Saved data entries
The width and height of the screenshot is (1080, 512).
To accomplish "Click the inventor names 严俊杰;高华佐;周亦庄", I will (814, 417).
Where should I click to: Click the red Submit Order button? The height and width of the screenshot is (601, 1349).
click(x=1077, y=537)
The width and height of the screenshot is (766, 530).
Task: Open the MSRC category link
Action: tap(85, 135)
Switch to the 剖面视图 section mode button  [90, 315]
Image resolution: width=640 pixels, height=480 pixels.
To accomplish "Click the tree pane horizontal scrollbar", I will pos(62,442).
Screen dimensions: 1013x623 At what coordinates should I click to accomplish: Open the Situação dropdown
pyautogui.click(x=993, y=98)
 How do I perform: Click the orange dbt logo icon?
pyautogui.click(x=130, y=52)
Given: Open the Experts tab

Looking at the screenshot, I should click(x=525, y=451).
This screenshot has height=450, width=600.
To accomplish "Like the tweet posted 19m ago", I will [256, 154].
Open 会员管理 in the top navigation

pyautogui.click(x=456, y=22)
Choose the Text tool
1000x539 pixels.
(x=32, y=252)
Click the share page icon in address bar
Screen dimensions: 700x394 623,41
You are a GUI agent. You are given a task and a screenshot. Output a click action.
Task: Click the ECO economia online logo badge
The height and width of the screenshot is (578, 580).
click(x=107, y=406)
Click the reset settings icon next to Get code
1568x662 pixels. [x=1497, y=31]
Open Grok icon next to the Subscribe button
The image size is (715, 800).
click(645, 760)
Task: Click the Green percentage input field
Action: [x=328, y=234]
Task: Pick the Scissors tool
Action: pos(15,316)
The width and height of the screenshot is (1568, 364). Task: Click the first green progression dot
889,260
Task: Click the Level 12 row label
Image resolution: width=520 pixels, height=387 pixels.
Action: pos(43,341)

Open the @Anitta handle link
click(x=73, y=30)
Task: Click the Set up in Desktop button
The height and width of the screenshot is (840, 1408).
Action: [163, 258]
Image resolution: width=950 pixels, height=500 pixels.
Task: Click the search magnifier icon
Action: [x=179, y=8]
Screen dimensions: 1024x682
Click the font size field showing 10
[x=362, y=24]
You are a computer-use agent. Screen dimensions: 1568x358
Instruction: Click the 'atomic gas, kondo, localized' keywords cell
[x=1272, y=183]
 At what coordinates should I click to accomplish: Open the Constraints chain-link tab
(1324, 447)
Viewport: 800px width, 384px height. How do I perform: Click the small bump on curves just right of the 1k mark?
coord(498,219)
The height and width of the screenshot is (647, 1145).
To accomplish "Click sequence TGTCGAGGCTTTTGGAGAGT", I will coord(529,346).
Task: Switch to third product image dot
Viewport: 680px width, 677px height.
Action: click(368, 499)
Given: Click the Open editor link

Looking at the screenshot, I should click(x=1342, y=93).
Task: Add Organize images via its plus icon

(What you have to do) In the data above, copy every line where the string "Switch" appears.

(Solution to this task)
Switch to the 剖面视图 section mode button  [90, 315]
Task: Switch to third product image dot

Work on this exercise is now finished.